Like many states, Colorado allows parties to submit their disputes to neutral third parties other than judges. When those disputes arise between parents, the types of people who may become involved in the dispute include mediators, arbitrators, parenting coordinators, or decision-makers.
Generally speaking, mediators and parenting coordinators are only allowed to assist the parties in reaching an agreement and cannot impose a decision upon objecting parents. The role of a mediator or parenting coordinator is an important one in facilitating communication between parties and helping parents to resolve disputes. Increasingly, courts are ordering parties to participate in mediation prior to a hearing before the court. By forcing parties to mediate, courts hope to reduce the cost of litigation and reduce the strain on judicial resources. Mediation can also lead to more creative solutions that better fit an individual case because the parties are usually in a better position than a judge is to know what will work for their family. Quite simply, the parties have access to much more information than the legal system ever could about their children.
Like a mediator, a parenting coordinator helps parties resolve their disputes regarding parenting issues without the involvement of a court. Parenting coordinators can often respond faster than the judicial system and are better equipped to help parties resolve logistical issues or small issues like changes to a parenting plan to accommodate someone’s work schedule. In Colorado, the court can order the parties to use a parenting coordinator. One key difference between mediators and parenting coordinators is that mediators are generally appointed or selected to assist with one, discreet problem. Parenting coordinators are usually appointed for a specific period of time not longer than two years. C.R.S. section 14-10-128.1(5). As set forth in the statute, the parenting coordinator’s role during that time is to assist the parties in implementing the parenting plan, develop communication guidelines, and identify and minimize areas of conflict.
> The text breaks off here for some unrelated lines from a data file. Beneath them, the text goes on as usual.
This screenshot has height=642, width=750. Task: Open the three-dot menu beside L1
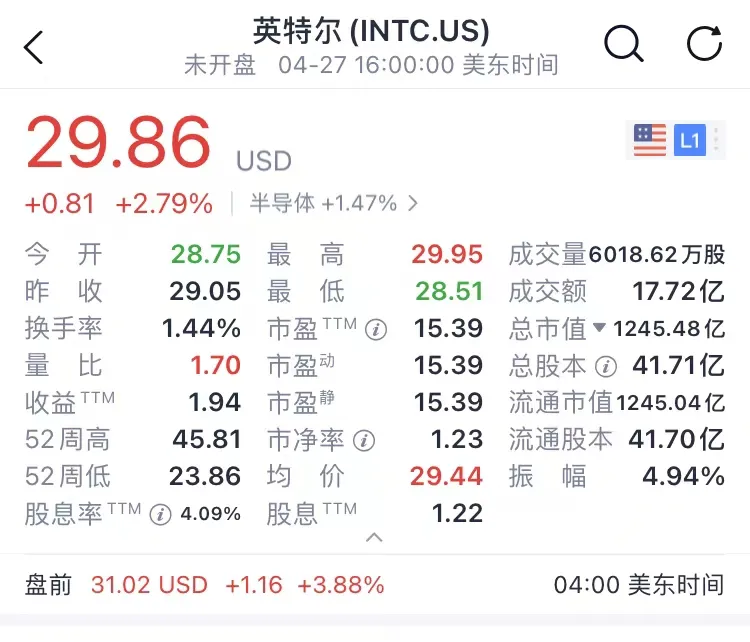(716, 140)
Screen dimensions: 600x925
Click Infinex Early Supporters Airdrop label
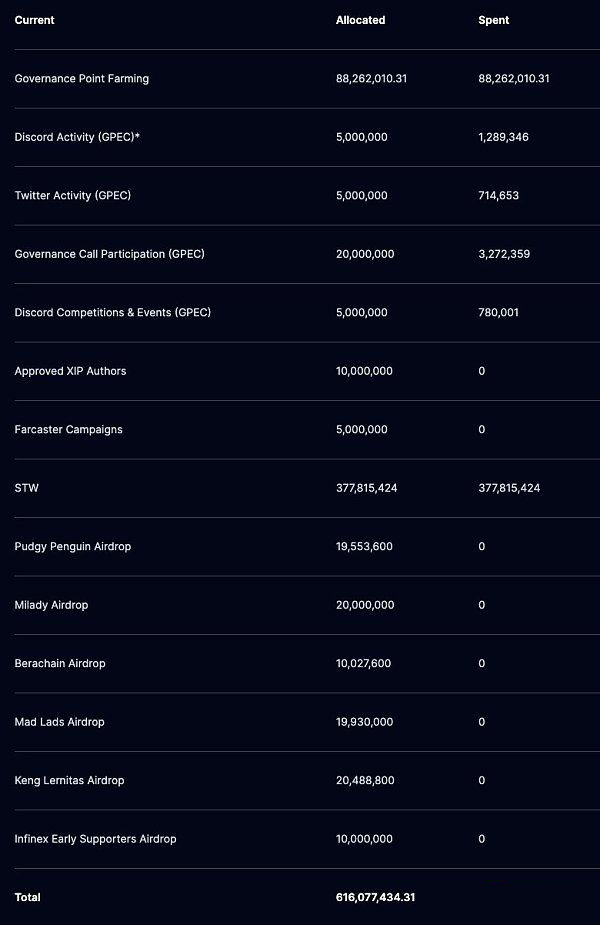pos(96,838)
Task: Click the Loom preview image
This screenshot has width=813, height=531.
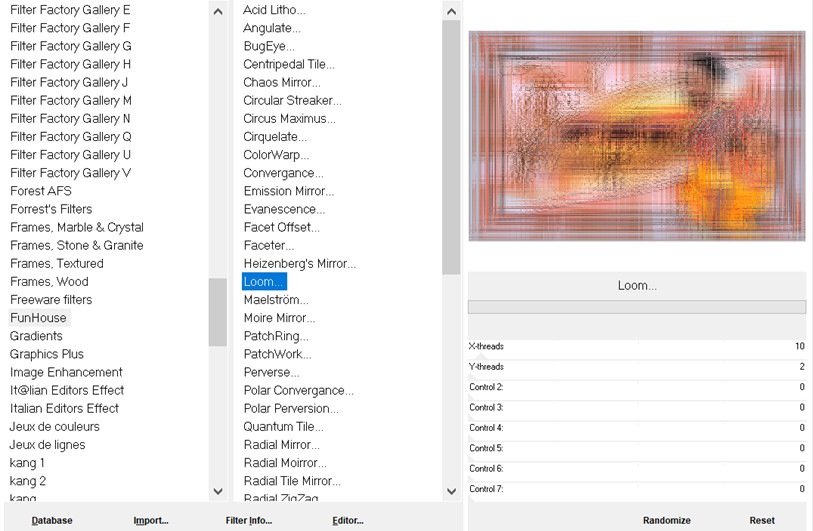Action: coord(636,136)
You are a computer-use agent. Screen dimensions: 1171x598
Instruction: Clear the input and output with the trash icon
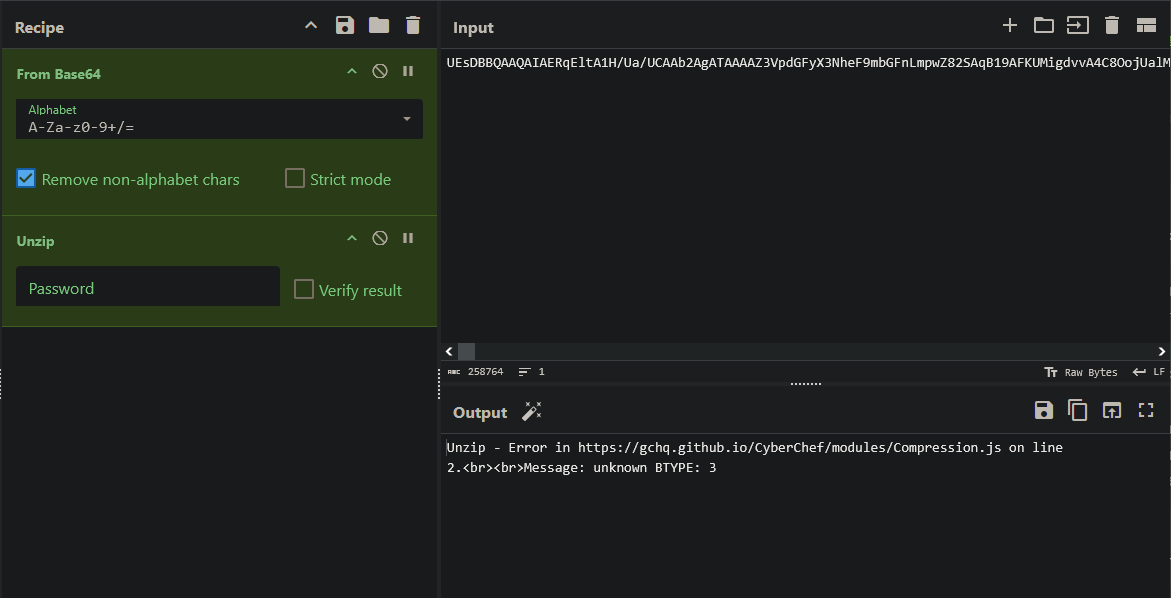(1111, 26)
As noted above, neither a mediator nor a parenting coordinator can order the parties to do anything however, and their role is only in making recommendations to the parties and facilitating the parties’ negotiations and communications.
When mediation fails, the parties are normally left with the option of going to court. In addition to the cost associated with a hearing, judicial resources are so stretched in family courts right now that many courtrooms are scheduling even half-day hearings almost a year from the date of filing. Two options available to them include using an arbitrator or a decision-maker. Because both of those options effectively allow someone other than the court to make binding decisions regarding parenting plans, they require the parties’ consent before appointment.
One of the attorneys in my office, Misty Ewegen, accepts appointments as a decision-maker. Arbitration and decision-making are essentially parallel options to mediation and parenting coordination. Arbitrators are usually hired to address a single, discreet conflict, while decision-makers are appointed for a period of time not to exceed two years. C.R.S. section 14-10-128.3(5). Decision-makers are generally on-hand to address issues as they arise. The specific process a decision-maker uses may vary, but they generally decide issues after getting information from both parties. Some decision-makers utilize a process that looks much like an arbitration. Others simply ask the parties to submit whatever information they want the arbitrator to have when making the decision. Some of the procedural logistics vary based on the nature of the dispute as well; the more complicated the issue, the more process a decision-maker is likely to use.
On April 26, 2012 the Colorado court of appeals decided a case clarifying the role that an arbitrator’s decision plays in the judicial process. The Colorado statute allowing for the appointment of an arbitrator in domestic relations cases provides that the arbitrator’s decision or “award” shall be effective immediately upon entry. C.R.S. section 14-10-128.5(1). Similarly, the statute regarding decision-makers provides that all decisions shall be effective upon issuance. C.R.S. section 14-10-123.5(3).
In Leverett, however, the court of appeals clarified that the decision being “in effect” does not make the decision an order of the court for purposes of contempt. The court noted that, because the statute does not include specific information regarding enforcement, it must be read in conformity with the Uniform Arbitration Act, which allows a party to move the district court for an order confirming the award. Functionally, this is similar to the provisions providing that separation agreements are enforceable between the parties as contracts before the court adopts them as orders. Practically, this means that parties hoping to enforce the decision must move the court to confirm the decision before filing for contempt.